Traditional insurers manage their business by attempting to match projected payouts of liabilities—such as annuities and insurance payouts—with assets whose cash inflows are stable and predictable enough to fund the outflows.

But the explosive growth of universal life policies, and the insurers’ acquisitions of riskier, longer-dated assets, throw this model out of the window. Insurers such as Evergrande Life have marketed universal life policies with very high yields (hasta 8 o 9 por ciento). And to attract even more customers, these products often have no penalty for early withdrawal.

As such, insurers are forced to buy riskier assets to grow their capital enough to fund such high promised returns. But with insurers holding such large stakes in Chinese listed companies, if depositors withdraw their capital en masse, it could suddenly force the insurers to sell their stakes and cause the stock market to plunge.

China Life holds a 44 percent stake in China Guangfa Bank and a 30 percent stake in Sino-Ocean Group. Foresea owns large stakes in Gree Electric Appliances and China Vanke. If they are forced to sell their stakes, the Chinese stock market could see a sudden downturn.
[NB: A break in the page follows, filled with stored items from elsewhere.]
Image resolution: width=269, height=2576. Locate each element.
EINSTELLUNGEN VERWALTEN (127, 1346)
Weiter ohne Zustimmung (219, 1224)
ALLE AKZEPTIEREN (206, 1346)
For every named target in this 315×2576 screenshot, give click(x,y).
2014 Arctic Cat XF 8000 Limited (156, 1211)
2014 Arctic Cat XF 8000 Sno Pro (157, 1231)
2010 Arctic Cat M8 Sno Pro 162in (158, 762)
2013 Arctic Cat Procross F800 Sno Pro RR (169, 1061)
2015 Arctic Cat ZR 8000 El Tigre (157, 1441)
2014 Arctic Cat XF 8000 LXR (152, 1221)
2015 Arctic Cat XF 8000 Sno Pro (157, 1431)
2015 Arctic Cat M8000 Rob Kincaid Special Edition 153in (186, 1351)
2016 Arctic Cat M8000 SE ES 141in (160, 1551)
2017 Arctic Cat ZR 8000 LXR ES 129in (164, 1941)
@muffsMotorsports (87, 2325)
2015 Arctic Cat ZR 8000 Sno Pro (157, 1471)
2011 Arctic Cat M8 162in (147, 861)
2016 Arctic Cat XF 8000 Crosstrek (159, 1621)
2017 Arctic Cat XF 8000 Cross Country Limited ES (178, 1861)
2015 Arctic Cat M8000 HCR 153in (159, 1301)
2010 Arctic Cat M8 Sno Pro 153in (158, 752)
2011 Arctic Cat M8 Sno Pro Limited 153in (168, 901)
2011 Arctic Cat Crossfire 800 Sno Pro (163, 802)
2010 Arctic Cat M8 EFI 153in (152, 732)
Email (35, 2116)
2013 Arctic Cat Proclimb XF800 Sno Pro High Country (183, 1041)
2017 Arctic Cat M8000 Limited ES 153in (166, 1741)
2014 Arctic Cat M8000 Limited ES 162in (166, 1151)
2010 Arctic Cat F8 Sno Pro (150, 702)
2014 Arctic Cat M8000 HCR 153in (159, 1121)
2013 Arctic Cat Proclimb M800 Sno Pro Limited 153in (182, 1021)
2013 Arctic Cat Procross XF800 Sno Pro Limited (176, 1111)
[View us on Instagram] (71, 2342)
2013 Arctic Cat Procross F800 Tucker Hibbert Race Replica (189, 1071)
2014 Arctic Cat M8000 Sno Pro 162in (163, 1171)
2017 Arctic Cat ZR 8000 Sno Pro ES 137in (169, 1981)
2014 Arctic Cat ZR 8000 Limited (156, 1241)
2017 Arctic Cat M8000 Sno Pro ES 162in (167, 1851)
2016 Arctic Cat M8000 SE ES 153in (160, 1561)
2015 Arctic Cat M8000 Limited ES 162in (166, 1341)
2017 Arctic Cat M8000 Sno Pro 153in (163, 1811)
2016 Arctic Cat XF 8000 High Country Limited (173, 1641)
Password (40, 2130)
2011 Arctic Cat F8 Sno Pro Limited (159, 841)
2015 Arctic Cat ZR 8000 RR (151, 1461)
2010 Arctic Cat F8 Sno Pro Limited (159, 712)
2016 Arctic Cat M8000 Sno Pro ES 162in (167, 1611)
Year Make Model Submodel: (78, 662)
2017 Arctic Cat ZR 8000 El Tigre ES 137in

Insurers such as Anbang, which owns several entire foreign companies, has trapped cash and will find it even more difficult to raise money quickly.

This means that to stay liquid, insurers are forced to sell more universal life policies in the short term—with new proceeds used to pay interest on existing policies.

But that source of capital is quickly drying up, and a liquidity crunch could ensue. Anonymous sources told Chinese-based 21st Century Business Herald that is CIRC is preparing to block sales of certain universal life policies entirely. The CIRC temporarily suspended a handful of insurers late December, including Evergrande and Foresea, from selling universal policies over the internet.

Buyers of new policies are finding the returns have lowered. Marketing a 4.7 percent return on a two-year universal product, an Anbang customer service agent in Shanghai told a reporter from the South China Morning Post, “It could be the highest return on the market nowadays. Next time you come, you might not get hold of a product with no fees on early surrender of two years.”

Some insurers have already felt the squeeze. Evergrande Life, according to regulatory filings, reported that its solvency rate dropped from 180 percent to around 110 por ciento al final de 2016.

Solvency rate of 100 percent is the minimum threshold for insurers in China.